In particular, Kavanaugh seems likely to demand a clear text stating any individual rights he doesn’t approve of, like the right to privacy that Roe is based on. In a speech to the American Enterprise Institute last September, he praised Justice Rehnquist’s dissent in Roe v Wade, and his attitude towards “unenumerated rights” in general:

Rehnquist’s dissenting opinion did not suggest that the Constitution protected no rights other than those enumerated in the text of the Bill of Rights. But he stated that under the Court’s precedents, any such unenumerated right had to be rooted in the traditions [and] conscience of our people. Given the prevalence of abortion regulations both historically and at the time, Rehnquist said he could not reach such a conclusion about abortion.

Given that view, it’s hard to see how Kavanaugh could not reverse Roe, or the Obergfell decision finding a right for same-sex couples to marry. If people at the time were not applying their principles to such issues, how can we apply them now, even if they clearly do apply?

You have to wonder how far back Kavanaugh is willing to take that objection. I doubt, for example, that most of the congressmen and state legislators who voted for the 14th Amendment believed that “the equal protection of the laws” mandated racially integrated schools, as the Supreme Court unanimously ruled in Brown v Board of Education in 1954. Given the prevalence of segregated schools “both historically and at the time” of the 14th Amendment, Brown would be hard to justify.

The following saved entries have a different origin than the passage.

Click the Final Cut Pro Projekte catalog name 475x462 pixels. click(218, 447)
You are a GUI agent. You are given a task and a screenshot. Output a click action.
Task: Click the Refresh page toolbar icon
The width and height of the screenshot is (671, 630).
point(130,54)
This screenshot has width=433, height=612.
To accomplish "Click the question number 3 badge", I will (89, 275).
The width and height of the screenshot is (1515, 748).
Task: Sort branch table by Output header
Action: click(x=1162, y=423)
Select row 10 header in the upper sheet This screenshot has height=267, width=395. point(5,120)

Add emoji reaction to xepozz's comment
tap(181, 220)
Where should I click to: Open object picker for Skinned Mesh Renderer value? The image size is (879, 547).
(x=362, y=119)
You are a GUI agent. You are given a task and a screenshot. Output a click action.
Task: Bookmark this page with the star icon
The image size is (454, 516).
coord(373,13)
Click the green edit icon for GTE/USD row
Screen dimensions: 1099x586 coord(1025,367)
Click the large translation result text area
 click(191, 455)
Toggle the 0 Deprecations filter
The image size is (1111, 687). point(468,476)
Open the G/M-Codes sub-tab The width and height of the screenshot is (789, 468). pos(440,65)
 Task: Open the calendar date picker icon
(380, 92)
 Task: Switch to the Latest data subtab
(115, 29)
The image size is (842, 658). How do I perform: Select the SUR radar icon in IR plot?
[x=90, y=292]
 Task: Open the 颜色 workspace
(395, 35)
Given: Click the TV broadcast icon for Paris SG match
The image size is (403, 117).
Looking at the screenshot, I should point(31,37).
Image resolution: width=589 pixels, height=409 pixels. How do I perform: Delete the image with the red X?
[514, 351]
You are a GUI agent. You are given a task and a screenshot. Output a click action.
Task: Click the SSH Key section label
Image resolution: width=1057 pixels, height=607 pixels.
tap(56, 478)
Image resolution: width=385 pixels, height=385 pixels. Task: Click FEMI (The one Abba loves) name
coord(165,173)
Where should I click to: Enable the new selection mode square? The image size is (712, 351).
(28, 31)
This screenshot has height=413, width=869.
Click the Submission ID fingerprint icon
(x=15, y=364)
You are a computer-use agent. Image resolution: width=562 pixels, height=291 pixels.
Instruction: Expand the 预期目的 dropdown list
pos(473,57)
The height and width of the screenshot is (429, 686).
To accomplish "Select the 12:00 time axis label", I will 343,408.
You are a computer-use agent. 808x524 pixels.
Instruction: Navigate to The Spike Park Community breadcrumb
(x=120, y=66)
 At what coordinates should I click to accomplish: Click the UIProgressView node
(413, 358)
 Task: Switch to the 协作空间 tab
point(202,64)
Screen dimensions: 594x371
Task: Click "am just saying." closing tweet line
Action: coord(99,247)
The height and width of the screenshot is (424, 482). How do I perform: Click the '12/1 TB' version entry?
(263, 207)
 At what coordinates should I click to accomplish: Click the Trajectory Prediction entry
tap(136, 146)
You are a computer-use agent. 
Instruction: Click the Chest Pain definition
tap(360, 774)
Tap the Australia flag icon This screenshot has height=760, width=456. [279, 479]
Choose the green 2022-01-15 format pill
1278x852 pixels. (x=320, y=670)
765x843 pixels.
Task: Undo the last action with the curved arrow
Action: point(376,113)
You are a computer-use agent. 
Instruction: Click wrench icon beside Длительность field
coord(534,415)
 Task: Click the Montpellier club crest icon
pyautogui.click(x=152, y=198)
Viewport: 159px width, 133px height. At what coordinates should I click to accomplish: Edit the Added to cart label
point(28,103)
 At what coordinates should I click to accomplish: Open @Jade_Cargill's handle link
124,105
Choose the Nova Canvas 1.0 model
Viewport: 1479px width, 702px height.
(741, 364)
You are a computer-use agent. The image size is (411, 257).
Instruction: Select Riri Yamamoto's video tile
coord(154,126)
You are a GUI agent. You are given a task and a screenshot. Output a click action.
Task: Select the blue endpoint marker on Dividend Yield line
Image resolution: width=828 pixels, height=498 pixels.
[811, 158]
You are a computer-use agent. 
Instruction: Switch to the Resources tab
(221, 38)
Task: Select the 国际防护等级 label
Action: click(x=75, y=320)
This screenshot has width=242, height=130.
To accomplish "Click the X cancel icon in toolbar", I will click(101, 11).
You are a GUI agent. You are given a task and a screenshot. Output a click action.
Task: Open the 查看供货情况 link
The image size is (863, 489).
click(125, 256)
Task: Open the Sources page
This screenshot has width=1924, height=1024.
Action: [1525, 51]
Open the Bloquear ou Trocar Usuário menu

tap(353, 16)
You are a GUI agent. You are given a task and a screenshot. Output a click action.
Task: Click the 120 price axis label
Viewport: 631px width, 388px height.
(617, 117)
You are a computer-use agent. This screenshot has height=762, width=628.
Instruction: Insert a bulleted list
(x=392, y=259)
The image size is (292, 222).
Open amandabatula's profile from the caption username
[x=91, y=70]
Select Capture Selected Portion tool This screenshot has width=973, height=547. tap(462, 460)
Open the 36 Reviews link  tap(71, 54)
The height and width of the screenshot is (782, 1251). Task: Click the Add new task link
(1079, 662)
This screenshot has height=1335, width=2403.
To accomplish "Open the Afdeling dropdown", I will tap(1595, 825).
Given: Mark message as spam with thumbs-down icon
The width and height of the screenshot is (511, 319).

Trump doesn’t want skilled immigrants either

Last week I pointed out the fallacy that Trump only objects to illegal immigration, and is just trying to uphold US laws. (Not only is he separating families that have legally applied for asylum, he’s also going after legal immigrants who are trying to gain citizenship by volunteering for the military, and looking for excuses to void the citizenship of naturalized citizens.)

This week I want to expose another fallacy: Trump just wants a better class of immigrants, people with skills rather than the uneducated and desperate poor, who will just come here and go on welfare. In a speech to Congress a month after he took office, he said:

Nations around the world, like Canada, Australia and many others, have a merit-based immigration system. It’s a basic principle that those seeking to enter a country ought to be able to support themselves financially. Yet, in America, we do not enforce this rule, straining the very public resources that our poorest citizens rely upon. According to the National Academy of Sciences, our current immigration system costs American taxpayers many billions of dollars a year. [1]

But no, he doesn’t want skilled immigrants either, even if they are brought here by a company that wants to employ them. The RAISE Act, which the administration supported, would have favored immigrants its point system defined as meritorious, but would also have cut legal immigration in half. It’s arguable whether a high-merit immigrant is more or less likely to get in under those rules. But other rules are unambiguously negative for such people.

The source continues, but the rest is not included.